Kerap kali setiap memasuki bulan November selalu ‘dikultuskan’ sebagai bulan patriotik. Bahkan mengaitkan semangat 28 Oktober 1928 dengan semangat 10 November 1945 antara spirit kepemudaan dengan semangat patriotisme dalam revolusi Indonesia, tentu masanya jelas beda, meskipun nafasnya sama. Hanya saja meneladani tanpa melestarikan bagaikan mewarisi abunya, bukan apinya.

Sebagaimana dikatakan oleh Panglima Besar Revolusi, Soekarno ketika masa pengasingan (1934-1941) di Endeh, Flores, NTT, 18 Agustus 1936, “….Tetapi apa jang kita ‘tjutat’ dari Kalam Allah dan Sunnah Rasul itu? Bukan apinja, bukan njalanja, bukan flamenja, tetapi abunja, debunja, asbesnja. Abunja jang berupa tjelak mata dan sorban, abunja yang mentjintai kemenjan dan tunggangan onta, abunja jang bersifat Islam mulut dan Islam-ibadat — zonder (tanpa.red) taqwa, abunja jang cuma tahu batja Fatihah dan tahlil sahaja — tetapi bukan apinja jang menjala-njala dari udjung zaman jang satu ke udjung zaman jang lain ….”.

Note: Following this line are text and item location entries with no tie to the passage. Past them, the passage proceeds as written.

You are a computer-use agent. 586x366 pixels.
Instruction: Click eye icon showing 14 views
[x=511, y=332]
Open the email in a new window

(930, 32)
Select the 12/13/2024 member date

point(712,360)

Pesan yang dimaksud Bung Karno adalah, “Warisilah Apinya, bukan Abunya.” Dapat ditafsirkan api merupakan amsal dari jiwa. Api yang berkobar adalah makna dari jiwa yang berkobar, menggebu-gebu, dan menyala-nyala. Sebagaimana bila dikaitkan dengan semangat hari Pahlawan sendiri, yang berkobar, menggebu, dan menyala adalah maknanya bukan prosesinya.

Semestinya yang menyala dalam kesadaran generasi penerus adalah karakter atau mental para pejuang. Mental utama para pahlawan adalah mental dan karakter ksatria, dalam konteks hari ini, berbeda dengan masa revolusi ketika patriotisme identik dengan angkat senjata, di masa sekarang, mewarisi api revolusi Indonesia, dimaknai lebih dinamis.

Memaknai spirit hari pahlawan dengan kesadaran untuk berpendidikan tinggi baik melalui pendidikan formal maupun informal merupakan bentuk perlawanan terhadap kebodohan, turun ke masyarakat membela kaum marhaen, dengan memberikan penyadaran pentingnya pendidikan alangkah lebih bermanfaat dibandingkan sebatas aksi turun kejalan menguliti kebijakan pemerintahan yang dianggap tidak ‘pro rakyat’. Memberikan advokasi terhadap buruh tani tertindas menjadi lebih bermakna dibanding hanya sebatas wacana melawan ‘pemerintahan korup’.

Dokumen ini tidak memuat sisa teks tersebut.